WASHINGTON — Antony J. Blinken, the U.S. secretary of state, plans to visit China early next year to follow up on the meeting between President Biden and China’s leader, Xi Jinping, in Bali, Indonesia, a State Department official in Washington said on Monday.

The trip by Mr. Blinken would have the same broad aims as the meeting in Bali: to keep the lines of communication open and to have frank exchanges about important issues at senior levels in order to avoid conflict. American and Chinese officials plan to work out details of the trip over the coming weeks.

Mr. Biden said at his news conference in Bali on Monday night that Mr. Blinken would make a trip sometime soon. Mr. Blinken sat to Mr. Biden’s right as the American delegation met in a hotel with Mr. Xi and Chinese officials. The U.S. ambassador to China, R. Nicholas Burns, was also on the American side of the table.

Mr. Blinken has met with Wang Yi, the foreign minister of China, several times in various places outside of China. They spoke in late September on the sidelines of the United Nations General Assembly meeting. Taiwan was a central topic of the discussions.

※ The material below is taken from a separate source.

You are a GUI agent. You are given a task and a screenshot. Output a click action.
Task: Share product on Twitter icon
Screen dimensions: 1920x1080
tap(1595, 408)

Mr. Blinken and Mr. Wang first met in their current roles in March 2021 in Anchorage, Alaska, where Mr. Wang and Yang Jiechi, China’s top Communist Party official for foreign policy, sharply criticized Mr. Blinken and Jake Sullivan, the White House national security adviser, on U.S. policy on China.

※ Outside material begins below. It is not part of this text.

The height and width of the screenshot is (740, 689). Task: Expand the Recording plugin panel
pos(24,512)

“We believe that it is important for the United States to change its own image, and to stop advancing its own democracy in the rest of the world,” Mr. Yang told Mr. Blinken and Mr. Sullivan in that meeting.

In internal discussions, Mr. Blinken has been supportive of the Biden administration’s actions on China, including the sweeping export controls on semiconductor technology announced last month.

Mr. Blinken has rallied allies and partners to denounce China’s actions on Taiwan, including the military exercises and missile tests that Beijing carried out after Speaker Nancy Pelosi’s trip to the island in August. And Mr. Blinken has not changed the official State Department designation of the Chinese government’s actions against ethnic Uighurs in Xinjiang as “genocide,” a designation that Mr. Blinken’s predecessor, Mike Pompeo, made in January 2021, right before the end of the Trump administration.

At the same time, Mr. Blinken is a proponent of Mr. Biden’s goal of keeping open channels of communication with China in order to avoid a rapid deterioration of the relationship. The two countries are the world’s largest economies and have extensive trade ties.

U.S. officials said after the meeting in Bali that the two countries would resume diplomatic talks that Beijing had frozen after Ms. Pelosi’s visit to Taiwan. That includes talks on climate change and global environmental policy.

But analysts say Mr. Blinken and other administration officials will continue to enact tough policies on China even as they carry on diplomacy.

“To use Theodore Roosevelt’s phrase, Biden’s approach to China can be described as ‘speak softly and carry a big stick,’” said Yuen Yuen Ang, a political scientist at the University of Michigan. “Unlike Trump, Biden does not send wild tweets or insult China, but he is determined to counter China’s rise, and he has been steadily doing so by rallying allies and cutting off China’s access to critical technology.”